* GIVEN EXERCISE *
Can you reproduce the whole listing below line for line, changing nothing?

>> begin

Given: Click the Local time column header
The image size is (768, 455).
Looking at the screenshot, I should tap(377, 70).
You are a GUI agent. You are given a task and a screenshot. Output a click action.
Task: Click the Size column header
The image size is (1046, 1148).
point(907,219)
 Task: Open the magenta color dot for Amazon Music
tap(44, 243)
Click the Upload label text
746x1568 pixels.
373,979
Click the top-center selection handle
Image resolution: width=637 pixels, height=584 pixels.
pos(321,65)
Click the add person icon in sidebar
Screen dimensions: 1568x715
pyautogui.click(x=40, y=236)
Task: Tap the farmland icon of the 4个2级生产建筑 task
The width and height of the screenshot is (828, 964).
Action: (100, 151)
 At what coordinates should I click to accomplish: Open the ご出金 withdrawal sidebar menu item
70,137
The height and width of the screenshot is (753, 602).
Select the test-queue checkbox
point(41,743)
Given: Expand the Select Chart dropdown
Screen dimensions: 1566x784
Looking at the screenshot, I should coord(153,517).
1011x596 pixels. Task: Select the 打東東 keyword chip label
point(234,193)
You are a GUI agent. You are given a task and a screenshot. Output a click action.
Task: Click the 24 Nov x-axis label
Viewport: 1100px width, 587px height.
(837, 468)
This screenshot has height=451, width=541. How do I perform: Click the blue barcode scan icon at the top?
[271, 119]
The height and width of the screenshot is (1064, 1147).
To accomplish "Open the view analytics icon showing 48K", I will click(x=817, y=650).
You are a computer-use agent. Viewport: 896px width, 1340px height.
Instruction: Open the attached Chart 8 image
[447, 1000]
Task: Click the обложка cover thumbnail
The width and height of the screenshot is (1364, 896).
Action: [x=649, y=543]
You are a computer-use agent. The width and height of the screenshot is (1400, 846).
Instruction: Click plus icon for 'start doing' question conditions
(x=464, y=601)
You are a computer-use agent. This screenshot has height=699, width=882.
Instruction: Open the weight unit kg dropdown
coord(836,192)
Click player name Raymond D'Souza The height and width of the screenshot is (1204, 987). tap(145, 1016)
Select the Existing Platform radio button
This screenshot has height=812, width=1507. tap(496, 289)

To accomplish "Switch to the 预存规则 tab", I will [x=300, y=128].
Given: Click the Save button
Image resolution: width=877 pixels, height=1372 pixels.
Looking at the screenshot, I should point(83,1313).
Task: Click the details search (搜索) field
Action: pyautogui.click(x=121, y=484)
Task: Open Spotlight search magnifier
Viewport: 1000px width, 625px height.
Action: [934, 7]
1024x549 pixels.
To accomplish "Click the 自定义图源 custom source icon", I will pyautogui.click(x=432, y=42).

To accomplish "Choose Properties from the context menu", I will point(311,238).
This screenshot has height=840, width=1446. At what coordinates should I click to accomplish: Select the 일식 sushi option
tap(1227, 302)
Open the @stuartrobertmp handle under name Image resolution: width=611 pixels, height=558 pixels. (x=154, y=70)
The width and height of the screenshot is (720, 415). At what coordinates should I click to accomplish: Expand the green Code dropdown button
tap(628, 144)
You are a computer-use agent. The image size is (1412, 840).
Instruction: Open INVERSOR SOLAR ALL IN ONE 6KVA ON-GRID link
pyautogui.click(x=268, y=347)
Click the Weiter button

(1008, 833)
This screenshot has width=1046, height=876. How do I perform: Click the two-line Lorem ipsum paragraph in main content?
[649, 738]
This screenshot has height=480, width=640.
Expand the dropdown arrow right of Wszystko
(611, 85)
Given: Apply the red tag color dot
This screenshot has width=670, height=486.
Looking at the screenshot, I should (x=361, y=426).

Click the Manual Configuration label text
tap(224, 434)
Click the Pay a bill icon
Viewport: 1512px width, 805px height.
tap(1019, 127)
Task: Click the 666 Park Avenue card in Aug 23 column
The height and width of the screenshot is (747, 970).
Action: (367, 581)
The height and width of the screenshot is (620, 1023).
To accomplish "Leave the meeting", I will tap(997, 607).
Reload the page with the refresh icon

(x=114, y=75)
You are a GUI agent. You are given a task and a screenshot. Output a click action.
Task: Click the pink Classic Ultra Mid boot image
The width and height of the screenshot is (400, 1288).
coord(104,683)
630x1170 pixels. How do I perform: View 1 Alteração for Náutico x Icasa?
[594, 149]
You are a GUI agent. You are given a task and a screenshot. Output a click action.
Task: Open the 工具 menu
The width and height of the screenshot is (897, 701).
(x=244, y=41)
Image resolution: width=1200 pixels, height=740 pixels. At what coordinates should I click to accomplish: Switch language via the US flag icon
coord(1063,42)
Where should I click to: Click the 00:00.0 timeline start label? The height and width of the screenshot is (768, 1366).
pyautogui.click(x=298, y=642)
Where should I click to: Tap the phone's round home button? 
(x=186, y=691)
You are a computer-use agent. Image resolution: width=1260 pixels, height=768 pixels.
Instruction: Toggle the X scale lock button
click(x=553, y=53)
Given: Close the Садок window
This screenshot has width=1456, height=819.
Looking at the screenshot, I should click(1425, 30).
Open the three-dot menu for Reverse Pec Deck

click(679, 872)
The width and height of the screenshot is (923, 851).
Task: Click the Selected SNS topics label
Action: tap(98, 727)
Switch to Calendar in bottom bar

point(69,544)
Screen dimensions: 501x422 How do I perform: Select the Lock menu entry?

>> end

* WRITTEN ANSWER *
Given: Click the Local time column header
The image size is (768, 455).
Looking at the screenshot, I should tap(377, 70).
You are a GUI agent. You are given a task and a screenshot. Output a click action.
Task: Click the Size column header
The image size is (1046, 1148).
point(907,219)
 Task: Open the magenta color dot for Amazon Music
tap(44, 243)
Click the Upload label text
746x1568 pixels.
373,979
Click the top-center selection handle
Image resolution: width=637 pixels, height=584 pixels.
pos(321,65)
Click the add person icon in sidebar
Screen dimensions: 1568x715
pyautogui.click(x=40, y=236)
Task: Tap the farmland icon of the 4个2级生产建筑 task
The width and height of the screenshot is (828, 964).
Action: (100, 151)
 At what coordinates should I click to accomplish: Open the ご出金 withdrawal sidebar menu item
70,137
The height and width of the screenshot is (753, 602).
Select the test-queue checkbox
point(41,743)
Given: Expand the Select Chart dropdown
Screen dimensions: 1566x784
Looking at the screenshot, I should coord(153,517).
1011x596 pixels. Task: Select the 打東東 keyword chip label
point(234,193)
You are a GUI agent. You are given a task and a screenshot. Output a click action.
Task: Click the 24 Nov x-axis label
Viewport: 1100px width, 587px height.
(837, 468)
This screenshot has height=451, width=541. How do I perform: Click the blue barcode scan icon at the top?
[271, 119]
The height and width of the screenshot is (1064, 1147).
To accomplish "Open the view analytics icon showing 48K", I will click(x=817, y=650).
You are a computer-use agent. Viewport: 896px width, 1340px height.
Instruction: Open the attached Chart 8 image
[447, 1000]
Task: Click the обложка cover thumbnail
The width and height of the screenshot is (1364, 896).
Action: [x=649, y=543]
You are a computer-use agent. The width and height of the screenshot is (1400, 846).
Instruction: Click plus icon for 'start doing' question conditions
(x=464, y=601)
You are a computer-use agent. This screenshot has height=699, width=882.
Instruction: Open the weight unit kg dropdown
coord(836,192)
Click player name Raymond D'Souza The height and width of the screenshot is (1204, 987). tap(145, 1016)
Select the Existing Platform radio button
This screenshot has height=812, width=1507. tap(496, 289)

To accomplish "Switch to the 预存规则 tab", I will [x=300, y=128].
Given: Click the Save button
Image resolution: width=877 pixels, height=1372 pixels.
Looking at the screenshot, I should point(83,1313).
Task: Click the details search (搜索) field
Action: pyautogui.click(x=121, y=484)
Task: Open Spotlight search magnifier
Viewport: 1000px width, 625px height.
Action: [934, 7]
1024x549 pixels.
To accomplish "Click the 自定义图源 custom source icon", I will pyautogui.click(x=432, y=42).

To accomplish "Choose Properties from the context menu", I will point(311,238).
This screenshot has height=840, width=1446. At what coordinates should I click to accomplish: Select the 일식 sushi option
tap(1227, 302)
Open the @stuartrobertmp handle under name Image resolution: width=611 pixels, height=558 pixels. (x=154, y=70)
The width and height of the screenshot is (720, 415). At what coordinates should I click to accomplish: Expand the green Code dropdown button
tap(628, 144)
You are a computer-use agent. The image size is (1412, 840).
Instruction: Open INVERSOR SOLAR ALL IN ONE 6KVA ON-GRID link
pyautogui.click(x=268, y=347)
Click the Weiter button

(1008, 833)
This screenshot has width=1046, height=876. How do I perform: Click the two-line Lorem ipsum paragraph in main content?
[649, 738]
This screenshot has height=480, width=640.
Expand the dropdown arrow right of Wszystko
(611, 85)
Given: Apply the red tag color dot
This screenshot has width=670, height=486.
Looking at the screenshot, I should (x=361, y=426).

Click the Manual Configuration label text
tap(224, 434)
Click the Pay a bill icon
Viewport: 1512px width, 805px height.
tap(1019, 127)
Task: Click the 666 Park Avenue card in Aug 23 column
The height and width of the screenshot is (747, 970).
Action: (367, 581)
The height and width of the screenshot is (620, 1023).
To accomplish "Leave the meeting", I will tap(997, 607).
Reload the page with the refresh icon

(x=114, y=75)
You are a GUI agent. You are given a task and a screenshot. Output a click action.
Task: Click the pink Classic Ultra Mid boot image
The width and height of the screenshot is (400, 1288).
coord(104,683)
630x1170 pixels. How do I perform: View 1 Alteração for Náutico x Icasa?
[594, 149]
You are a GUI agent. You are given a task and a screenshot. Output a click action.
Task: Open the 工具 menu
The width and height of the screenshot is (897, 701).
(x=244, y=41)
Image resolution: width=1200 pixels, height=740 pixels. At what coordinates should I click to accomplish: Switch language via the US flag icon
coord(1063,42)
Where should I click to: Click the 00:00.0 timeline start label? The height and width of the screenshot is (768, 1366).
pyautogui.click(x=298, y=642)
Where should I click to: Tap the phone's round home button? 
(x=186, y=691)
You are a computer-use agent. Image resolution: width=1260 pixels, height=768 pixels.
Instruction: Toggle the X scale lock button
click(x=553, y=53)
Given: Close the Садок window
This screenshot has width=1456, height=819.
Looking at the screenshot, I should click(1425, 30).
Open the three-dot menu for Reverse Pec Deck

click(679, 872)
The width and height of the screenshot is (923, 851).
Task: Click the Selected SNS topics label
Action: tap(98, 727)
Switch to Calendar in bottom bar

point(69,544)
Screen dimensions: 501x422 How do I perform: Select the Lock menu entry?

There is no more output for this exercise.